Recorded data
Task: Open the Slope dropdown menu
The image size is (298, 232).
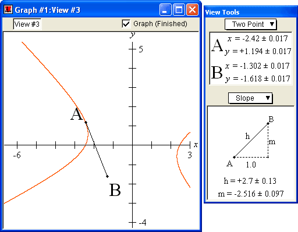Action: [x=250, y=98]
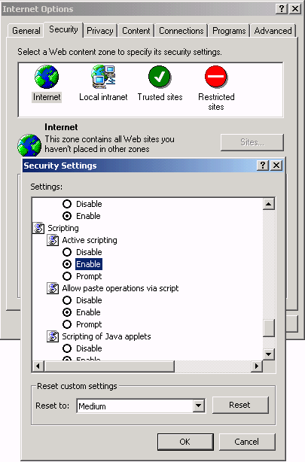Open the Reset to Medium dropdown
The image size is (305, 462).
tap(199, 406)
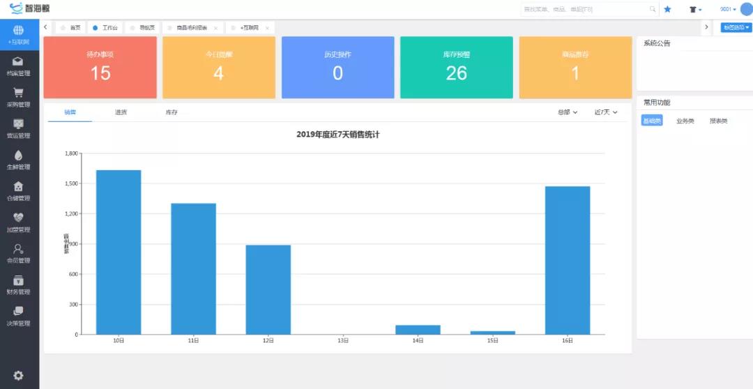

Description of the task
Produce the data again character for character, with the images left out.

Task result
Task: Open the Slope dropdown menu
The image size is (298, 232).
Action: [x=250, y=98]
Open the Reset to Medium dropdown
The image size is (305, 462).
tap(199, 406)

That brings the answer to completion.